The average indices of the families always hide the individual superior families. Breeders of late generations seek families that produce high yields and possess correlated traits. Family No. 6 (index 1), No. 4 (index 2), No. 9 (index 6), No. 26 (index 7) and No. 36 (index 8) could be considered promising families. They significantly exceeded (p ≤ 0.05–p ≤ 0.01) the mid-parent and, in some cases, the better parent in six to eight traits. However, these five families were later in maturity than the mid-parent. Meanwhile, family No. 46 (index 5) was significantly (p ≤ 0.01) earlier than the mid-parent, and significant surpassed the mid-parent in SL, GY/P, NG/S, MSW and GW. It can be concluded that, except for DH, the indices simultaneously improved all the traits involved.

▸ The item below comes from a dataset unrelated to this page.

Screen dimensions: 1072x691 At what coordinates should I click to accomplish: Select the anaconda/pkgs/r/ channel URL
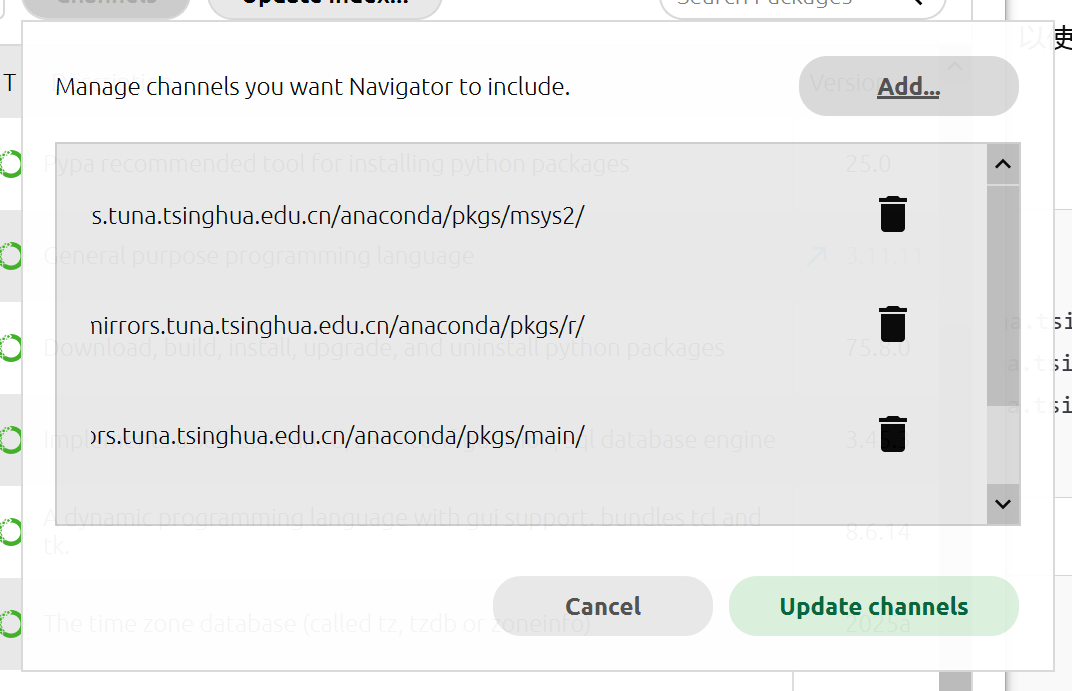(x=336, y=326)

The observed genetic gain of an index implies that an index has been performed [
18]. In this study, the best observed gain in GY/P was 23.75% of the mid-parent recorded for index 2 (involving NS/P, GY/P, NG/S, MSW and GW). However, Index 1, which involved the same traits plus DH, had the lowest observed gain (9.35%) for GY/P. Involving DH in an index resulted in insignificant favorable observed gain towards earliness after the second cycle and lowered the observed gain in GY/P. Except for index 3, pairs of indices differed only in DH (indices 1 and 2; indices 5 and 6; indices 7 and 8); it can be noted that the index involving DH had less observed genetic gain in PH, NS/P and GY/P; meanwhile, NG/S, MSW and GW tended to increase. This could be due to the negative correlations of DH with SL, NG/S, MSW and GW in the base population in the F
6 generation. In fact, the use of the selection index lessened the effects of negative correlations among the traits involved. It is expected that the selection index alters the variance and covariance among traits [
18]. In these materials, there was a wide difference in the DH of the two parents (Sids4, headed at 68 days, and Giza 164, headed after 83 days in the F
6 generation). Ref. [
33] indicates that when a component trait showed negative correlations with the other traits in an index, this reduced the genetic gain. In the three cycles of the selection index in the early generations of the same materials, the best selection index gave an observed gain of 34.40% of the better parent. The large observed gain in early generations could be due to high levels of heterozygosity. Ref. [
25] noted an expected genetic gain of 2.75 and 1.79 for grain yield in two years.